I understood his reasoning, but I still wasn’t satisfied.
“But what will happen to the Rolls Royce - what’s the next stage in its evolution? Will it develop wings and fly?”
I was being a little sarcastic, I have to say. But the doctor smiled at me again - more broadly this time. “Where do you think aeroplanes come from?” he asked.

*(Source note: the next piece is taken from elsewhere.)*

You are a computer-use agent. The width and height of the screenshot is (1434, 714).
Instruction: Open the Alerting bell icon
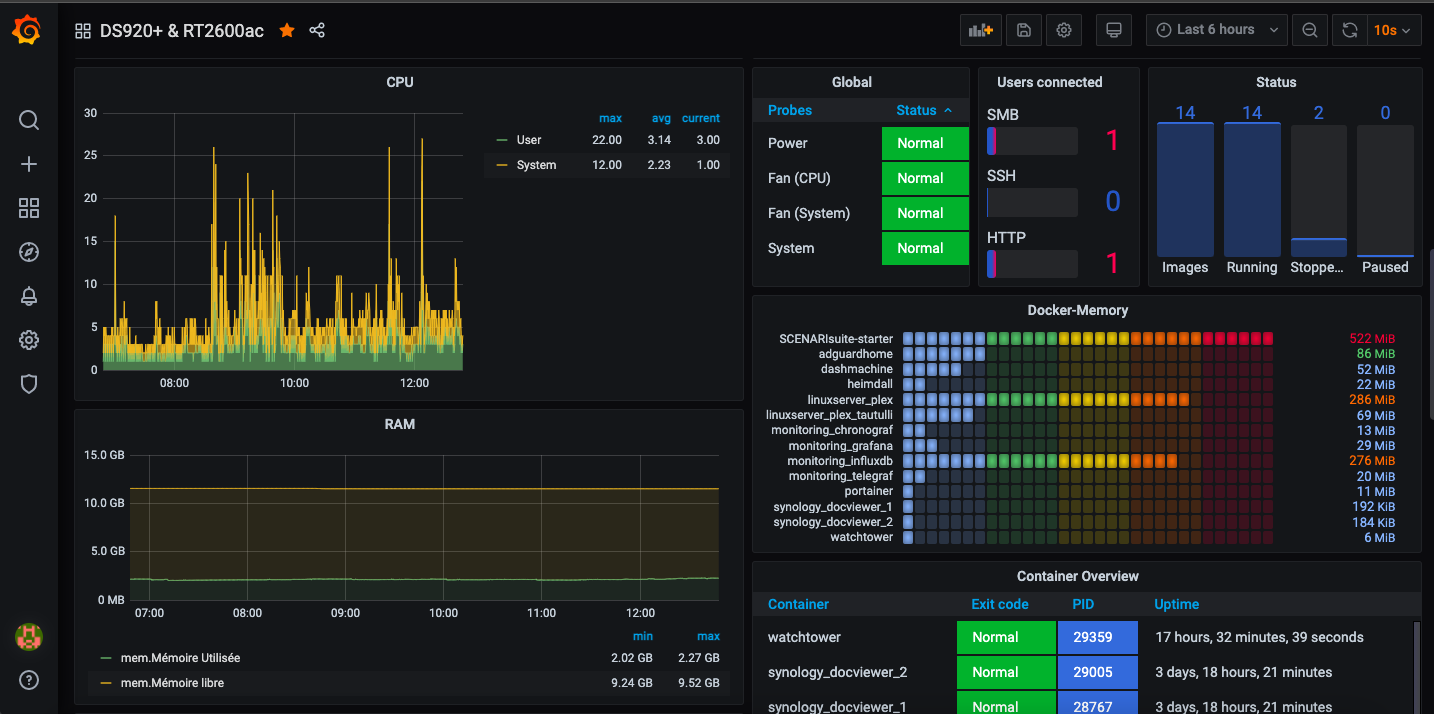click(x=29, y=296)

I was stunned. This had never been mentioned at school: cars becoming aeroplanes! I wanted to question him more; but the nurse entered and, having put down her tray, turned to me and said that if we were finished, Dr Robbins could really do with a rest. I thanked the doctor for his time, switched off my recorder and picked up my bag. Dr Robbins had closed his eyes now and I left quietly, whispering goodbye to the nurse as she put a blanket over him. But she seemed oblivious to my leaving.
As I walked back down the corridor toward the front door, my mind was trying to take in the morning’s events. My thinking had been turned upside down by what I’d heard that day.
On reaching my car, I was somewhat relieved that my Ford Escort had not yet turned into a single-engined Cessna. Not that I didn’t want to fly home, but I could no longer accept the theory of Carvolution as fact. It just didn’t ring true. And as much as I hated to admit it, my editor had been right about Dr Robbins - he was indeed a nutcase.